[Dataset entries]
--

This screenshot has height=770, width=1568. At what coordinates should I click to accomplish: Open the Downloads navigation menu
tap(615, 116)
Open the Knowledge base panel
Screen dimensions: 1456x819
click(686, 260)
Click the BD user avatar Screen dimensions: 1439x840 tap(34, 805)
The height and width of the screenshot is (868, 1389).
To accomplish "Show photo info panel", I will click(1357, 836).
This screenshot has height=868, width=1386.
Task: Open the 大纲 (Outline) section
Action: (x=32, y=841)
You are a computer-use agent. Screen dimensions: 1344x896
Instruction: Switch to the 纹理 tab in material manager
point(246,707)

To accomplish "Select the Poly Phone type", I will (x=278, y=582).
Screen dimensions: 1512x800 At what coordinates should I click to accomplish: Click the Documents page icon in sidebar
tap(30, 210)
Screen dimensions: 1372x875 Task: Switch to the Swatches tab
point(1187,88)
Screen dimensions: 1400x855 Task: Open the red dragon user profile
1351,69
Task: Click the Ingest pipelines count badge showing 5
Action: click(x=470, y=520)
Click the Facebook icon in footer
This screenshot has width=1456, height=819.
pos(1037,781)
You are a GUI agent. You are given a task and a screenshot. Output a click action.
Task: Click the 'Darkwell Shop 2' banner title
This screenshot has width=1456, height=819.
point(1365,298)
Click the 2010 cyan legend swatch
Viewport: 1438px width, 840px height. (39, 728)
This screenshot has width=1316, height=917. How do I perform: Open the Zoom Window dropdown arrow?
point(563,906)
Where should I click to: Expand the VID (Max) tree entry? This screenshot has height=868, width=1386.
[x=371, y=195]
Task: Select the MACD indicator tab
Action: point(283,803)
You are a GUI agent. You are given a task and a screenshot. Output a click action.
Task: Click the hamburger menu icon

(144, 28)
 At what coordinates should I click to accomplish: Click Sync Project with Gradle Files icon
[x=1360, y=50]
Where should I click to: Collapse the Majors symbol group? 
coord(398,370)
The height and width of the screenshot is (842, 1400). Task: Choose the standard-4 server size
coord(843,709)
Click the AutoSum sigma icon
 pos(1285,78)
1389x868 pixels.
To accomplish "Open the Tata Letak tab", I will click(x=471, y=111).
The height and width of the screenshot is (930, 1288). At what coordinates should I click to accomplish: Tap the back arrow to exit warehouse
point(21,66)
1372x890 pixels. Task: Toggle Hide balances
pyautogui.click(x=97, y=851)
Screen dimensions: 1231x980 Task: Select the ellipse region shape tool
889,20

--

§ Task item: Please set down each entry again, word for word.

§ Solution:
This screenshot has height=770, width=1568. At what coordinates should I click to accomplish: Open the Downloads navigation menu
tap(615, 116)
Open the Knowledge base panel
Screen dimensions: 1456x819
click(686, 260)
Click the BD user avatar Screen dimensions: 1439x840 tap(34, 805)
The height and width of the screenshot is (868, 1389).
To accomplish "Show photo info panel", I will click(1357, 836).
This screenshot has height=868, width=1386.
Task: Open the 大纲 (Outline) section
Action: (x=32, y=841)
You are a computer-use agent. Screen dimensions: 1344x896
Instruction: Switch to the 纹理 tab in material manager
point(246,707)

To accomplish "Select the Poly Phone type", I will (x=278, y=582).
Screen dimensions: 1512x800 At what coordinates should I click to accomplish: Click the Documents page icon in sidebar
tap(30, 210)
Screen dimensions: 1372x875 Task: Switch to the Swatches tab
point(1187,88)
Screen dimensions: 1400x855 Task: Open the red dragon user profile
1351,69
Task: Click the Ingest pipelines count badge showing 5
Action: click(x=470, y=520)
Click the Facebook icon in footer
This screenshot has width=1456, height=819.
pos(1037,781)
You are a GUI agent. You are given a task and a screenshot. Output a click action.
Task: Click the 'Darkwell Shop 2' banner title
This screenshot has width=1456, height=819.
point(1365,298)
Click the 2010 cyan legend swatch
Viewport: 1438px width, 840px height. (39, 728)
This screenshot has width=1316, height=917. How do I perform: Open the Zoom Window dropdown arrow?
point(563,906)
Where should I click to: Expand the VID (Max) tree entry? This screenshot has height=868, width=1386.
[x=371, y=195]
Task: Select the MACD indicator tab
Action: point(283,803)
You are a GUI agent. You are given a task and a screenshot. Output a click action.
Task: Click the hamburger menu icon

(144, 28)
 At what coordinates should I click to accomplish: Click Sync Project with Gradle Files icon
[x=1360, y=50]
Where should I click to: Collapse the Majors symbol group? 
coord(398,370)
The height and width of the screenshot is (842, 1400). Task: Choose the standard-4 server size
coord(843,709)
Click the AutoSum sigma icon
 pos(1285,78)
1389x868 pixels.
To accomplish "Open the Tata Letak tab", I will click(x=471, y=111).
The height and width of the screenshot is (930, 1288). At what coordinates should I click to accomplish: Tap the back arrow to exit warehouse
point(21,66)
1372x890 pixels. Task: Toggle Hide balances
pyautogui.click(x=97, y=851)
Screen dimensions: 1231x980 Task: Select the ellipse region shape tool
889,20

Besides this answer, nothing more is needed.